Microsoft earlier this month released Edge 86, adding a “rollback” function that will let IT admins restore an earlier version of the browser and enhancing the built-in PDF viewer with support for document tables of content.
The Redmond, Wash. company also patched at least 19 security vulnerabilities, the most serious marked as “High,” the second level, below “Critical,” in a four-step ranking system. (Google’s Chrome, which like Edge is built on the open-source Chromium project’s code, included fixes for 35 flaws, 27 of which were enumerated when it was released Oct. 6.)
Although Edge will update automatically in the background, to force an upgrade, select “About Microsoft Edge” from the Help and Feedback menu under the ellipsis at the upper right; the resulting tab shows that the browser has been updated or displays the download process before presenting a “Restart” button. People new to Edge can manually download version 86 for Windows or macOS. The Android and iOS browsers can be found in the Google Play and App Store e-marts, respectively.
Microsoft updates Edge about every six weeks, typically a day or two after Google refreshes Chrome to the same version number. The previous Edge upgrade was released Aug. 27.
Rollin’, rollin’, rollin’ (back)
Like Chrome, Edge now lets users — predominantly via IT — to downgrade to an earlier version through a rollback.
Chrome first allowed this earlier in the year (as of Chrome 84); Edge 86 supports rollback, although there’s nothing for it to roll back to. “Stable version 86.0.622.38 is the first version you can roll back to, which means that Stable version 87 is the first version ready to roll back from,” Microsoft clarified.
To assist in rollbacks, Edge, like Chrome, retains one or more “snapshots” of User Data, also called the user’s profile, that contains information including browser history, saved bookmarks and stored cookies. In Edge 86 and later, administrators can call the UserDataSnapshotRetentionLimit Windows group policy to set the number of snapshots.
More information about Edge rollbacks can be found here.
PDF viewer, download deletes and telemetry settings
Edge 86 also got a beefed up PDF viewer; Microsoft added support for documents’ tables of content.
Chrome and Edge have mixed it up over PDF viewers lately. Google, for example, has been working on a new user interface for its viewer and plans to debut the UI in version 87, currently slated for release on Nov. 17. That UI will sport a toolbar, table of contents support and a two-page view. Edge already has all those elements, except for the two-page mode. (Microsoft plans to add a two-page view but has not yet set a timetable for the feature.)
In another addition, Edge 86 users can delete downloaded files from Edge’s Download folder by choosing “Delete file” after right-clicking the file from the browser’s Download page. Chrome lacks comparable functionality.
And Microsoft also deprecated a pair of group policies — MetricsReportingEnabled and SendSiteInformationToImproveServices — in Edge 86 (and figures to make them obsolete entirely in Edge 89). Those policies have been used to turn Edge’s diagnostic reporting on or off in Windows and macOS.
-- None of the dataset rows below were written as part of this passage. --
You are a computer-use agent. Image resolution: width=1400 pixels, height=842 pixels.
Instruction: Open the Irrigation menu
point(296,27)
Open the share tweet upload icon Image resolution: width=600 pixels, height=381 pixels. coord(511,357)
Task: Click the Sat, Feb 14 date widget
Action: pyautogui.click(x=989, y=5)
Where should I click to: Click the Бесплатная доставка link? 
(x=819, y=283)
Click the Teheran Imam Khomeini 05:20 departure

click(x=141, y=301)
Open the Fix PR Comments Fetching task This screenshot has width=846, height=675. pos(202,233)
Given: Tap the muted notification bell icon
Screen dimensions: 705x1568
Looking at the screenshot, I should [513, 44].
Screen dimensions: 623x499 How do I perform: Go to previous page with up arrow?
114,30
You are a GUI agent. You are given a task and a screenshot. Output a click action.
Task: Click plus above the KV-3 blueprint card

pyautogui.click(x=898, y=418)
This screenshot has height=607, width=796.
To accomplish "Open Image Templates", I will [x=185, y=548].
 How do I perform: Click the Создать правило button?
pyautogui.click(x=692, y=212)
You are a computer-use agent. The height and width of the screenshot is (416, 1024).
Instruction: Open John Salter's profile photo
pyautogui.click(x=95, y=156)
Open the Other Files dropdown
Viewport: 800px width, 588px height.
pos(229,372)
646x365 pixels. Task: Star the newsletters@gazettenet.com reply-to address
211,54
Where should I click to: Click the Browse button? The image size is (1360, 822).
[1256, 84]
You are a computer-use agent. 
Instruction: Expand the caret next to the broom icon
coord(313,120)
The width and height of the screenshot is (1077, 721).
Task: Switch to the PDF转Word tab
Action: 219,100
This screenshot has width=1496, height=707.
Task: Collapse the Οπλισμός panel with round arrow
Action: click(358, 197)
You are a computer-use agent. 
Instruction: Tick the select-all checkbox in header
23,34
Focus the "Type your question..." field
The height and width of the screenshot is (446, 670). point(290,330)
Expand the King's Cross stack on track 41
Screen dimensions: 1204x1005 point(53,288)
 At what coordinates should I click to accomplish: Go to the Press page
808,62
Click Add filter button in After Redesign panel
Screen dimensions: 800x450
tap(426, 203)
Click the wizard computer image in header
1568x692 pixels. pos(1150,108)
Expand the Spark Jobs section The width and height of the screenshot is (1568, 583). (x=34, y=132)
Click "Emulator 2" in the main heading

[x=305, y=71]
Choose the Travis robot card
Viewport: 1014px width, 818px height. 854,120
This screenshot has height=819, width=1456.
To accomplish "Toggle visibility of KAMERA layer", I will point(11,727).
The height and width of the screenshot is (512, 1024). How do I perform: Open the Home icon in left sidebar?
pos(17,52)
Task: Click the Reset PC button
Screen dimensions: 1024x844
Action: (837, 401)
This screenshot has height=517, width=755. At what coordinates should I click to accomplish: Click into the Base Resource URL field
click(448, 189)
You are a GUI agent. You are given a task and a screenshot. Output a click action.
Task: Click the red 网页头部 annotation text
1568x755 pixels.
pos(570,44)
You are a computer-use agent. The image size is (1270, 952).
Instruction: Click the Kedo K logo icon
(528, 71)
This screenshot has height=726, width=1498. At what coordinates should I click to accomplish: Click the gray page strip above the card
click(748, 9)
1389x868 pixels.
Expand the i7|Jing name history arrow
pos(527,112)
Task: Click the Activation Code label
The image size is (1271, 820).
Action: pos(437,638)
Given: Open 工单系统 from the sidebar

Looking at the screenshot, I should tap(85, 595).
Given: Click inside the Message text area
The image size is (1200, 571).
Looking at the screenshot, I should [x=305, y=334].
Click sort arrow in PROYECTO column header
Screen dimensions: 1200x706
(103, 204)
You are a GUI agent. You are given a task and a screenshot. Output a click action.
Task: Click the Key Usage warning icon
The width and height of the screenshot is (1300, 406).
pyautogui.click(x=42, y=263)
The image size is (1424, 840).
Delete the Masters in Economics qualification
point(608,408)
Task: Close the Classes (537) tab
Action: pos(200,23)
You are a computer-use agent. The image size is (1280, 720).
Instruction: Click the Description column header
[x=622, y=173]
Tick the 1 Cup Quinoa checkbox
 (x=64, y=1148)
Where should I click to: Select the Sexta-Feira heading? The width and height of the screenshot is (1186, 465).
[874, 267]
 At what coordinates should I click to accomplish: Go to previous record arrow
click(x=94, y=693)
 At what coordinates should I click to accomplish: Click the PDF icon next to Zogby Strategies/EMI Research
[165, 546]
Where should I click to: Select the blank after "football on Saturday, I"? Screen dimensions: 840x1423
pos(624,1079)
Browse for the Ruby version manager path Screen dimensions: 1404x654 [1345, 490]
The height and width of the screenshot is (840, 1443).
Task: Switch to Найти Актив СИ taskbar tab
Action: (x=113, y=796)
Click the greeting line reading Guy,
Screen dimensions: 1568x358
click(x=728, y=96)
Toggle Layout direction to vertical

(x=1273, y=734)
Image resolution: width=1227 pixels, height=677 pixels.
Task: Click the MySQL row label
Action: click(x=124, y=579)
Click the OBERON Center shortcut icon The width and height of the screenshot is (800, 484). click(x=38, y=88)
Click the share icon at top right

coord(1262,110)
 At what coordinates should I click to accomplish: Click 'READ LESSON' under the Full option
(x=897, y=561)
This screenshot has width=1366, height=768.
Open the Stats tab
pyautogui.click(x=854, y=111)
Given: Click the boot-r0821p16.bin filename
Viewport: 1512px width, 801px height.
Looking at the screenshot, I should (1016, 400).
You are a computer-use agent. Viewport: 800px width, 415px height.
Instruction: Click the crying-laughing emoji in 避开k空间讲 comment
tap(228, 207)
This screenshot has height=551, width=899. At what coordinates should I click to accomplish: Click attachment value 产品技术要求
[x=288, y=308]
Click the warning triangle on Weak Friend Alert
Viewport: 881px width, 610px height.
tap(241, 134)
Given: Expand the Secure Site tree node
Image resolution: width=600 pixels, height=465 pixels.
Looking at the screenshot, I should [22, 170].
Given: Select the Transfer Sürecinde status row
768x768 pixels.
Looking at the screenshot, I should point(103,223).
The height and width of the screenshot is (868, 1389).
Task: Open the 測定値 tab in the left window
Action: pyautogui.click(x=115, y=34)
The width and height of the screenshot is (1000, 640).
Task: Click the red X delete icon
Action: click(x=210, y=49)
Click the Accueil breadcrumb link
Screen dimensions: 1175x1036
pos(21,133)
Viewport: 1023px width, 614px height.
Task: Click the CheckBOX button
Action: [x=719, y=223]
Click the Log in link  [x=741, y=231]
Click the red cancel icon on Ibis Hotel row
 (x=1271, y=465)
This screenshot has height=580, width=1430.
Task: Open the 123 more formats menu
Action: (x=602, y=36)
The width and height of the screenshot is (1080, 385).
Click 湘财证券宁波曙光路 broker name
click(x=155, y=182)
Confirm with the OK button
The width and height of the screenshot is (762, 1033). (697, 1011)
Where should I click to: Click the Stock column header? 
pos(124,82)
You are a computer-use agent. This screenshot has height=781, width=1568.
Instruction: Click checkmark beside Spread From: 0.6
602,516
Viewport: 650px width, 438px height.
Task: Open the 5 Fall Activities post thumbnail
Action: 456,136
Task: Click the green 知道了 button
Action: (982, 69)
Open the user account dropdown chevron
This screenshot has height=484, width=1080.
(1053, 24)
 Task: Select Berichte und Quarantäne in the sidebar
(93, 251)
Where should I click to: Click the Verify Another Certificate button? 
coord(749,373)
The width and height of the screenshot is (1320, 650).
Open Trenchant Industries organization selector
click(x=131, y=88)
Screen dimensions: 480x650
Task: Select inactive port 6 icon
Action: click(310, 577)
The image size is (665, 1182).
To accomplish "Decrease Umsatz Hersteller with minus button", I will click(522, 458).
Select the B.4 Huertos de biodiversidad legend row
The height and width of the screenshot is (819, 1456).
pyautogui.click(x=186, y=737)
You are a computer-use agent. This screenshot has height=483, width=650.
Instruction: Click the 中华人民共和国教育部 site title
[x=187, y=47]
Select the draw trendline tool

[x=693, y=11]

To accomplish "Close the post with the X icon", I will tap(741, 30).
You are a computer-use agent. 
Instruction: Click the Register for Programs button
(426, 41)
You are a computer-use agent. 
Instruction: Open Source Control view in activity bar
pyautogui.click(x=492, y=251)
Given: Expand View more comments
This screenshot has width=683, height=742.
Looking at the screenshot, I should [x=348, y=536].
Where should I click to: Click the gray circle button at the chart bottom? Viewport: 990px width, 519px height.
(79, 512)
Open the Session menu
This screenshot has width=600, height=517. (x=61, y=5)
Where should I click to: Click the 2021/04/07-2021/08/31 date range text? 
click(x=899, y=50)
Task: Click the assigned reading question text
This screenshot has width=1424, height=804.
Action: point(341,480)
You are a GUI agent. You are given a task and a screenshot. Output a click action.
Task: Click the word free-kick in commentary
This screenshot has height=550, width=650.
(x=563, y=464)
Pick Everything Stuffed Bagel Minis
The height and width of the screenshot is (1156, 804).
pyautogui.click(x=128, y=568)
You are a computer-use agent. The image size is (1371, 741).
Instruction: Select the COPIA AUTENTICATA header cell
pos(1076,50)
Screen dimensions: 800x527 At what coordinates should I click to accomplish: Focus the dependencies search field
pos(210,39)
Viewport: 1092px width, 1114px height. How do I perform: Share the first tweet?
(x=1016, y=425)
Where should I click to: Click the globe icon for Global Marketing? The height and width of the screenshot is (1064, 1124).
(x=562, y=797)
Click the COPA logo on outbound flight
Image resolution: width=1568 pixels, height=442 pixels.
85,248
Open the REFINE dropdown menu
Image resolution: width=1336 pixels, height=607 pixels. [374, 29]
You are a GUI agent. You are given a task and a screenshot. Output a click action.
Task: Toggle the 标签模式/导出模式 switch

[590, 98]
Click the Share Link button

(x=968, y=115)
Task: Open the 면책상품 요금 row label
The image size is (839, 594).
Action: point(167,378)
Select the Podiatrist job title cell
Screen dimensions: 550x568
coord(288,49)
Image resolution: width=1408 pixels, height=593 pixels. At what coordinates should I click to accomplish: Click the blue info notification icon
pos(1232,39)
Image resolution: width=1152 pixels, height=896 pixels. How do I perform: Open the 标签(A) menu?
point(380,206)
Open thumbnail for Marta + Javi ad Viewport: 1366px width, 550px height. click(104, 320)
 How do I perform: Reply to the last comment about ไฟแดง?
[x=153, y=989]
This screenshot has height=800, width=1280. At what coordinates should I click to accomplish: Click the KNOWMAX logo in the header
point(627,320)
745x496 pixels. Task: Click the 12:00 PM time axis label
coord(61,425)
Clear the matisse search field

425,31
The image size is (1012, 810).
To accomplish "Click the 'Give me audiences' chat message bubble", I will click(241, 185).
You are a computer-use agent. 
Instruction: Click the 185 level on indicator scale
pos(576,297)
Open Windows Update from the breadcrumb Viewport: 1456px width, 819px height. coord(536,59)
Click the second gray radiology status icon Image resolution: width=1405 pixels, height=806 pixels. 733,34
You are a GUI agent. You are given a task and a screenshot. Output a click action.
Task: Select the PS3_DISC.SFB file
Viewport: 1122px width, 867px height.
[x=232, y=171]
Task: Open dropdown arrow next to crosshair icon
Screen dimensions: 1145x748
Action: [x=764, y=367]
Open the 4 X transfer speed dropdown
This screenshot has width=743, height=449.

(Like Windows 10, Edge collects a range of information, which in Microsoft’s words, is “necessary to keep the product up to date, secure, and performing as expected,” a phrase it uses over and over in describing the data harvesting. Edge then transmits this data to Microsoft.)
MetricsReportingEnabled gathers crash data and configuration information about Edge, including the application’s version. Meanwhile, SendSiteInformationToImproveServices harvests information about which websites Edge has visited.
A new group policy has been introduced to replace these on non-Windows 10 devices. The policy, DiagnosticData, can be set to off, so no data is collected, or to gather basic information only, or basic plus optional data. On Windows 10 PCs, admins use the the operating system’s own diagnostic data settings to manage Edge.
Future watch: Focus on favorites
Microsoft occasionally also touts features for upcoming versions of Edge.
Last week, Microsoft spelled out how managing bookmarks — Edge dubs them “favorites,” as did Internet Explorer before it — will change in version 87, the upgrade due to release in November. “Your favorites are now displayed in a classic tree view, and you can edit, organize, and even search your favorites in-line without having to go to the full page,” William Devereux, a senior program manager on the browser team, said in a post to a company blog.
That bookmark tree can be “pinned,” Devereux said, as a sidebar to Edge so it’s always visible. Other management chores can be accomplished while the favorites menu or sidebar is open, including deleting and renaming bookmarks, or creating or moving folders.
Computerworld found the new favorites manager as Devereux advertised in the Dev build of Edge 87. Although there’s no guarantee it will appear in the Stable version next month — it has to first make it into the Beta build -— the implication was that it was scheduled for November.
Microsoft will release Edge 87 around Nov. 19.